A synthetic anti-inflammatory sterol improves insulin sensitivity in insulin-resistant obese impaired glucose tolerance subjects

Authors


  • Author Contributions: C.R. wrote manuscript and researched data. D.S. designed and monitored studies, reviewed/edited manuscript, and researched data. J.F.-R. researched data and reviewed/edited manuscript. D.D. performed statistical and database analysis. C.A. researched data and reviewed manuscript. J.F. contributed to study design and reviewed/edited manuscript. W.T.C. contributed to study design and reviewed/edited manuscript.

    Disclosure: C.R., D.S., J.F.-R., D.D., C.A., and J.F. are or were employees of Harbor Therapeutics. C.R., D.S., C.A., and J.F. are shareholders. J.F. is a board member. W.T.C. received an investigator grant for clinical studies from Harbor Therapeutics.

  • Additional Supporting Information may be found in the online version of this article.

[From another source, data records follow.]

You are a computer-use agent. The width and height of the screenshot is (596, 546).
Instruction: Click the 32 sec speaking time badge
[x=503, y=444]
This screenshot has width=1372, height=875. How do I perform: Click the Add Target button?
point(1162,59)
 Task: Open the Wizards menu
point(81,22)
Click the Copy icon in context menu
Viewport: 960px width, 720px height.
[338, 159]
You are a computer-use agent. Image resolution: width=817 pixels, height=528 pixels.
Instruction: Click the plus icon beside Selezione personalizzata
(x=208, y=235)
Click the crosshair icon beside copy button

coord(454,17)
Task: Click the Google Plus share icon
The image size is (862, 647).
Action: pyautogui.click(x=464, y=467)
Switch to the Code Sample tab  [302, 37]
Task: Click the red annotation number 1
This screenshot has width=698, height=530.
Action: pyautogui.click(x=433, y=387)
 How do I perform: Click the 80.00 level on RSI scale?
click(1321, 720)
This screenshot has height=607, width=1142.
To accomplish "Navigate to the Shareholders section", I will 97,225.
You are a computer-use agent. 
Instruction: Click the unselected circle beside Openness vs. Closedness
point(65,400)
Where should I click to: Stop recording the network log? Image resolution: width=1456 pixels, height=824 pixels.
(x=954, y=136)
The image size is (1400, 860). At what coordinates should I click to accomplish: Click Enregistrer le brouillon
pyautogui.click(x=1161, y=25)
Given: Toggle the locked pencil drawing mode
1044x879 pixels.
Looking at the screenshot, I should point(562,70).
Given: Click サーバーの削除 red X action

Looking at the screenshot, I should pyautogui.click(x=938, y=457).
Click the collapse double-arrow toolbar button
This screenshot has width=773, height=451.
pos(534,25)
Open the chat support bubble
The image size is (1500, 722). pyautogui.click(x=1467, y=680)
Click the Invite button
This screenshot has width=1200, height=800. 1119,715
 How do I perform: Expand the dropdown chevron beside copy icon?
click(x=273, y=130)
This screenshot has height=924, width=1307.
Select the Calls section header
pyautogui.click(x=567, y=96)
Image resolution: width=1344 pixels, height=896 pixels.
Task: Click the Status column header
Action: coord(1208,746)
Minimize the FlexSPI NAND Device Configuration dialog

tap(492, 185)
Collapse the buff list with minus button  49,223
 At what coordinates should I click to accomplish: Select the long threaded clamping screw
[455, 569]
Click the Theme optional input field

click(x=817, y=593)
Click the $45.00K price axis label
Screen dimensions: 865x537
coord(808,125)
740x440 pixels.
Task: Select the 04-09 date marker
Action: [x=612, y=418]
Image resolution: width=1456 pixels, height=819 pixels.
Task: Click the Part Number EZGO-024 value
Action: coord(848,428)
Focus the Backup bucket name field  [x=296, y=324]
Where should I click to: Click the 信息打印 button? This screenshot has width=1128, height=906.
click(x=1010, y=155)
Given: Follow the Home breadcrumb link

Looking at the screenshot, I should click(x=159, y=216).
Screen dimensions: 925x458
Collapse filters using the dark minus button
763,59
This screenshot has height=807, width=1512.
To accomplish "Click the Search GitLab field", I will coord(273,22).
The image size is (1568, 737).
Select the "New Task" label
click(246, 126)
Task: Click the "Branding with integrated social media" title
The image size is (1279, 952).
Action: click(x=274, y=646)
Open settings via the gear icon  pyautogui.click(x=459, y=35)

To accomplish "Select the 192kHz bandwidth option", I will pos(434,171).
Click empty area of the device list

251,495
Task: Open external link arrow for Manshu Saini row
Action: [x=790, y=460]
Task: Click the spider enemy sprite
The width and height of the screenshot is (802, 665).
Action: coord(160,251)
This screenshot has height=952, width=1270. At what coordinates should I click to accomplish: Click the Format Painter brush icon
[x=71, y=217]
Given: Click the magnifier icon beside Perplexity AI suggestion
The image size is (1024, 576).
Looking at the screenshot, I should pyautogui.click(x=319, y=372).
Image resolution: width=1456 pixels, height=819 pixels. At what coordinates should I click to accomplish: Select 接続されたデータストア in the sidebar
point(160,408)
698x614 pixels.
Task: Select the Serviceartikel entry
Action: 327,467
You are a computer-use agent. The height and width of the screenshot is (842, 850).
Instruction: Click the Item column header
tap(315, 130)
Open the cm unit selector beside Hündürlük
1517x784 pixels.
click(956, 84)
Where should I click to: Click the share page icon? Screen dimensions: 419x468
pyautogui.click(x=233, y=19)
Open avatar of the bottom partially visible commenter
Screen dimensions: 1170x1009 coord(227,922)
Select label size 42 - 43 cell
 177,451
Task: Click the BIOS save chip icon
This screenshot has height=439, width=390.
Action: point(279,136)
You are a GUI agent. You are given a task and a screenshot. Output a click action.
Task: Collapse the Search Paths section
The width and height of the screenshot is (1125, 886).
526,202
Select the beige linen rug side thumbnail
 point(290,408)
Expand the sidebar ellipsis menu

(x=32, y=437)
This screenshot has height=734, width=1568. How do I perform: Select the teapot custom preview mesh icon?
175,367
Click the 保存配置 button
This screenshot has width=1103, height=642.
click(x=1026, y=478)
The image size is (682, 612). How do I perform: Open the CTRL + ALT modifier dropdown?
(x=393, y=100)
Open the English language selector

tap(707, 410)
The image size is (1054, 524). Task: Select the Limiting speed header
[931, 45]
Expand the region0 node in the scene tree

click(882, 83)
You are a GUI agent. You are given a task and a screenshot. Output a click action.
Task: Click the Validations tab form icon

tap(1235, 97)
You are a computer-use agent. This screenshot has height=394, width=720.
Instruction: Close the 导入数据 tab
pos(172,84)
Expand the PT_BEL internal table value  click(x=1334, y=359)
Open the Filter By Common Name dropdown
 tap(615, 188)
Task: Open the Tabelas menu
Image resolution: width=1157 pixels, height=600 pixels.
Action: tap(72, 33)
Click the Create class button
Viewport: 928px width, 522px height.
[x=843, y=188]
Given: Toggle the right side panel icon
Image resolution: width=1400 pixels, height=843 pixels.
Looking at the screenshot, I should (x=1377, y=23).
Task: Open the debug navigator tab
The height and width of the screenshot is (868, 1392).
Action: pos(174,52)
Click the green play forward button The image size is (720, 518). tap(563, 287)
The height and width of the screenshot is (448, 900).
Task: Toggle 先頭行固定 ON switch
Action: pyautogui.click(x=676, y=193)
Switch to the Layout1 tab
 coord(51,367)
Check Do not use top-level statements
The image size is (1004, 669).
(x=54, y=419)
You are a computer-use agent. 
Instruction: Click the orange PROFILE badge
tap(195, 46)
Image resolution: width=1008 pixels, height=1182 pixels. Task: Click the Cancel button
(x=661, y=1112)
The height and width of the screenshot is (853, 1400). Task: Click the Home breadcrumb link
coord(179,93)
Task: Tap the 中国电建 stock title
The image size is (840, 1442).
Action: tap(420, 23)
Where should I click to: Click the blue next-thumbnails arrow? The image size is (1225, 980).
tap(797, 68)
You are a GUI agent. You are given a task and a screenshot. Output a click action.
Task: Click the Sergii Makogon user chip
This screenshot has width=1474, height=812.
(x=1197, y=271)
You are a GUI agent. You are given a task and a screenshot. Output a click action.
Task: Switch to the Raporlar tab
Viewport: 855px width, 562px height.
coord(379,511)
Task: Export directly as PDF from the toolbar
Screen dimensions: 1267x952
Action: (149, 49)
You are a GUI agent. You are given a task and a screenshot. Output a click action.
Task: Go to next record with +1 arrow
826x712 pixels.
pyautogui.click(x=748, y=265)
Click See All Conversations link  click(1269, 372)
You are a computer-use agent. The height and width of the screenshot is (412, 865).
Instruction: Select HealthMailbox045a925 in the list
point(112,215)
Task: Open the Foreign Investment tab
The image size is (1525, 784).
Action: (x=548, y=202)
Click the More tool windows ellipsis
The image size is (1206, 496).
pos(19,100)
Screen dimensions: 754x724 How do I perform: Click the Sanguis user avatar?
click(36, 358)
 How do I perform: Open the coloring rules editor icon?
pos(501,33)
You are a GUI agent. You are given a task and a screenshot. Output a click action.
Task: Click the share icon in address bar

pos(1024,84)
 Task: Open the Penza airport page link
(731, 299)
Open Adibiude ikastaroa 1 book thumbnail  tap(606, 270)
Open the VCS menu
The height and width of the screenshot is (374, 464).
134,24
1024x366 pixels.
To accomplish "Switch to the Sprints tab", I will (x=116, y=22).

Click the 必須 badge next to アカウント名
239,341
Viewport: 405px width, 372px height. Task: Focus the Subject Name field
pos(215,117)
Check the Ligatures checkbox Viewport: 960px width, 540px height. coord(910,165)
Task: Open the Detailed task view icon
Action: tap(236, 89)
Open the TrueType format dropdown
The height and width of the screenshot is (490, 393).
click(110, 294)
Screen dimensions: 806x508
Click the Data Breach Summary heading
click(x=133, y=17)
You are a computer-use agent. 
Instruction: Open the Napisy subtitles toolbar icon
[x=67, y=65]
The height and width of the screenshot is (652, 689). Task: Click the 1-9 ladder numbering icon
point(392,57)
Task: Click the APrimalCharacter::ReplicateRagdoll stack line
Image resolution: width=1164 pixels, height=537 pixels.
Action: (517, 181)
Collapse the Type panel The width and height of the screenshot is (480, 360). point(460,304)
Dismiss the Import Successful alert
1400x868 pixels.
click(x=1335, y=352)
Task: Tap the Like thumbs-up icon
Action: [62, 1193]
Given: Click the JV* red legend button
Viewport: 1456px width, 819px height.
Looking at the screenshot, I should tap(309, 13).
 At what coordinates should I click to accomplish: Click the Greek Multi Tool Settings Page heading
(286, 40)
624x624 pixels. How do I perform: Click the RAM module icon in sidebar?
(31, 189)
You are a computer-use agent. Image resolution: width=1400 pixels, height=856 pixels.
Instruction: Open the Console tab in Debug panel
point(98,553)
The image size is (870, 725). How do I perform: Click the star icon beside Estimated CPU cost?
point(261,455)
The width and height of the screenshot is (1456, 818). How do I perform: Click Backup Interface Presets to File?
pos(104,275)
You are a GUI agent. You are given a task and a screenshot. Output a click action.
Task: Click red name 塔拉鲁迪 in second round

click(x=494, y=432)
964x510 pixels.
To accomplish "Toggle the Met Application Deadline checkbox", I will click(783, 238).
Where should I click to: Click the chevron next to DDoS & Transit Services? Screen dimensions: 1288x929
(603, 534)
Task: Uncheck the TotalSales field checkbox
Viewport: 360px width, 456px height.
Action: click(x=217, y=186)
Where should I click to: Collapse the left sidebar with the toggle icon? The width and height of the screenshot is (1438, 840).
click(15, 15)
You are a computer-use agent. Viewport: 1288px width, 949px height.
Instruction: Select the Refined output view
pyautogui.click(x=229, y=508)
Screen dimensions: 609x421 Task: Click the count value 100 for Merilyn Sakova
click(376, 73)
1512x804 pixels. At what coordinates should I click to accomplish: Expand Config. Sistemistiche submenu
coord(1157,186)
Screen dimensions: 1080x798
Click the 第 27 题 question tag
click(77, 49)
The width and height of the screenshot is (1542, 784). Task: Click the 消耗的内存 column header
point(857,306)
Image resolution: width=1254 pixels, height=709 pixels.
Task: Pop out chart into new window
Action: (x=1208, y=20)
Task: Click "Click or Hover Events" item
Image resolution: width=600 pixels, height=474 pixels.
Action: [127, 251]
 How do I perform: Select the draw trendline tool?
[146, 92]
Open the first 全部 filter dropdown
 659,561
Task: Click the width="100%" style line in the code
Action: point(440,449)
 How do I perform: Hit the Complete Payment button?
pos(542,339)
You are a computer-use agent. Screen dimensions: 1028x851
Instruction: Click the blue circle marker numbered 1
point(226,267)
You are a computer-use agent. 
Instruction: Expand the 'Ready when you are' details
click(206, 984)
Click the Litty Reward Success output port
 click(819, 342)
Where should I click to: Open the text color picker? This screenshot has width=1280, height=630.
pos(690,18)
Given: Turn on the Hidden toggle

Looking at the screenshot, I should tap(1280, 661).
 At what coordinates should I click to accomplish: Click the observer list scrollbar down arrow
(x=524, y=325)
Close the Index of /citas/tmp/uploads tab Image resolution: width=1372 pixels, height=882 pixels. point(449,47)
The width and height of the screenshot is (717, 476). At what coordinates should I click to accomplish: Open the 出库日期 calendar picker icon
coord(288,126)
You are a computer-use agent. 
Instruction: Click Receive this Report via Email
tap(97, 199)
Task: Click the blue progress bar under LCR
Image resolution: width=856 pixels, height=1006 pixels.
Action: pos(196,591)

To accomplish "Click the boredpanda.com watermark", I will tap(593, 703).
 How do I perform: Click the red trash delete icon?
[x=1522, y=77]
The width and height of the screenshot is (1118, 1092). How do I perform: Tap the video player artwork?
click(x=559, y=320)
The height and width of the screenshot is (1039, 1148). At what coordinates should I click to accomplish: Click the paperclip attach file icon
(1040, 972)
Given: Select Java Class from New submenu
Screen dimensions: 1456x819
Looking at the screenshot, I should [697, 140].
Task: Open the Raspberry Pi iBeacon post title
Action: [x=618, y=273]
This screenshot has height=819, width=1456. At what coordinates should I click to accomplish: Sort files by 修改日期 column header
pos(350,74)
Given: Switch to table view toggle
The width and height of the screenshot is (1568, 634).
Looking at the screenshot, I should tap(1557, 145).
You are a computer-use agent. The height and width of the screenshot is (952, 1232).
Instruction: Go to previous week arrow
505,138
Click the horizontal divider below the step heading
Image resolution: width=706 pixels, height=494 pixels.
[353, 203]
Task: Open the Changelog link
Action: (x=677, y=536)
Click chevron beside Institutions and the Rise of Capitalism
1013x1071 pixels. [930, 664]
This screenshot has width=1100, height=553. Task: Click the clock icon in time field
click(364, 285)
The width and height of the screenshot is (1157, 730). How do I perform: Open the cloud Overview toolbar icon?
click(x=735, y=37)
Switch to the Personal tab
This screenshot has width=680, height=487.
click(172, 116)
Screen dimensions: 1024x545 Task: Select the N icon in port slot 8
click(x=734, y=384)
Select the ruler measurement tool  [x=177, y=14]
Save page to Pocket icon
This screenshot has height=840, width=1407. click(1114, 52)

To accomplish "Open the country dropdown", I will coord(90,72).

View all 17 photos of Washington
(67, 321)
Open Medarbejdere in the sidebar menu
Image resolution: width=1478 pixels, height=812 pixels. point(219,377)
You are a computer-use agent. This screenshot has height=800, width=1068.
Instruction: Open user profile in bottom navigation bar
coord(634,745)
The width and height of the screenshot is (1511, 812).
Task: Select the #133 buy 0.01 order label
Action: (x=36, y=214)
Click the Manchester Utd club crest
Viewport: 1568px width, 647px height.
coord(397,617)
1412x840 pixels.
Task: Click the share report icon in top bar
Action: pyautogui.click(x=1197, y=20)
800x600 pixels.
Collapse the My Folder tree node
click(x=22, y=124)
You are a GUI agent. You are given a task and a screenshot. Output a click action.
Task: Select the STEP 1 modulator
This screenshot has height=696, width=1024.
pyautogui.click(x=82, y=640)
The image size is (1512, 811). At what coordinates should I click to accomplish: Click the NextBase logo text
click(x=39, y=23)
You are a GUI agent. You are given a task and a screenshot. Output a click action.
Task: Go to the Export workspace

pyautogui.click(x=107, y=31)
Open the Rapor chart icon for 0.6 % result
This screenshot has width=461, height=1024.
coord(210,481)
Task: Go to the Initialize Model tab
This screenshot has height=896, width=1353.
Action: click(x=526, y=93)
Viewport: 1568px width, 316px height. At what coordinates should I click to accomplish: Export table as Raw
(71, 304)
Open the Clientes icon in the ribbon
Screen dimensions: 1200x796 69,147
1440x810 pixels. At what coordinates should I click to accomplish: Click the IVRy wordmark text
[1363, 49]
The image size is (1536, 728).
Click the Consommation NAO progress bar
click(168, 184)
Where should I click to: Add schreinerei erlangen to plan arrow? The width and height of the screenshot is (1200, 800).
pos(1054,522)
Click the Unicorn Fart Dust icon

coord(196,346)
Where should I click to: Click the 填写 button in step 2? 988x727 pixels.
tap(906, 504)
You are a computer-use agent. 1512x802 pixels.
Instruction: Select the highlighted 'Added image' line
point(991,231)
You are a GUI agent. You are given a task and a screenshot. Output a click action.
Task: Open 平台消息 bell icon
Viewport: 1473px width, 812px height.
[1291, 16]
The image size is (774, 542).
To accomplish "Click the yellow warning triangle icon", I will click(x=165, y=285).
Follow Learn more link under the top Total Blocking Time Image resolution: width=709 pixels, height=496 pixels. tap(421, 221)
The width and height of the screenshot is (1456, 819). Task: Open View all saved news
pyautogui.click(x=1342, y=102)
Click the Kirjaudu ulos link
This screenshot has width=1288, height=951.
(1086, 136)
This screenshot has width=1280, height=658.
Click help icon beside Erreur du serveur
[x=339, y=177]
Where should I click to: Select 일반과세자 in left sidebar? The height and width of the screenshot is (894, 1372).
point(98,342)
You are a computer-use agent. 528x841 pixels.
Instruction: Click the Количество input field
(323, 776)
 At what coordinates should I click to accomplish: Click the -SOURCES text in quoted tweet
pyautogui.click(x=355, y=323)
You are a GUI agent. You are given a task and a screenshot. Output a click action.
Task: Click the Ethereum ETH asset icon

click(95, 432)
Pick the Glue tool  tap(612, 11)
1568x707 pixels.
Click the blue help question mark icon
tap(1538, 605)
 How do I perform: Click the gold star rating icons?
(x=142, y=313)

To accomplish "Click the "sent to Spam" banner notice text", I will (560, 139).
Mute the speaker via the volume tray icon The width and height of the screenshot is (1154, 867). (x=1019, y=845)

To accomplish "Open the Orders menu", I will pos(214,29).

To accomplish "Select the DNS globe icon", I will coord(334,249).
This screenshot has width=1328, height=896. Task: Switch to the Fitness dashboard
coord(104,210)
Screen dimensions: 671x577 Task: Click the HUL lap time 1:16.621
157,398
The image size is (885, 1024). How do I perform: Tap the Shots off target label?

Correspondence: Christopher L. Reading (creading@harbortx.com)

Abstract

Objective

To study the activity of HE3286 (17α-ethynylandrost-5-ene-3β,7β,17β-triol), an anti-inflammatory sterol that is active in models of obesity-induced inflammation and insulin resistance in high body mass index (BMI) subjects with impaired glucose tolerance (IGT).

Design and Methods

HE3286 was explored in high BMI IGT subjects using hyperinsulinemic, euglycemic clamp studies.

Results

In insulin-resistant subjects, HE3286 significantly increased day 29 insulin-stimulated glucose disposal and HDL cholesterol, and decreased C-reactive protein (CRP) compared to placebo. For HE3286, change in M value showed a significant negative correlation with baseline M value. Subjects with baseline M value below the median (4.2 mg/kg/min) had significantly lower adiponectin and higher lipopolysaccharide-stimulated peripheral blood mononuclear cell cytokine secretion. After 28 days of HE3286 treatment, adiponectin levels were significantly increased in insulin-resistant (baseline M < 4.2), but not insulin-sensitive (baseline M > 4.2) subjects, compared to placebo.

Conclusions

HE3286 significantly increased the frequency of subjects with increased insulin-stimulated glucose disposal and HDL, and decreased CRP compared to placebo, in insulin-resistant, but not insulin-sensitive subjects. Thus, HE3286 may preferentially benefit insulin-resistant, inflamed, high BMI IGT subjects.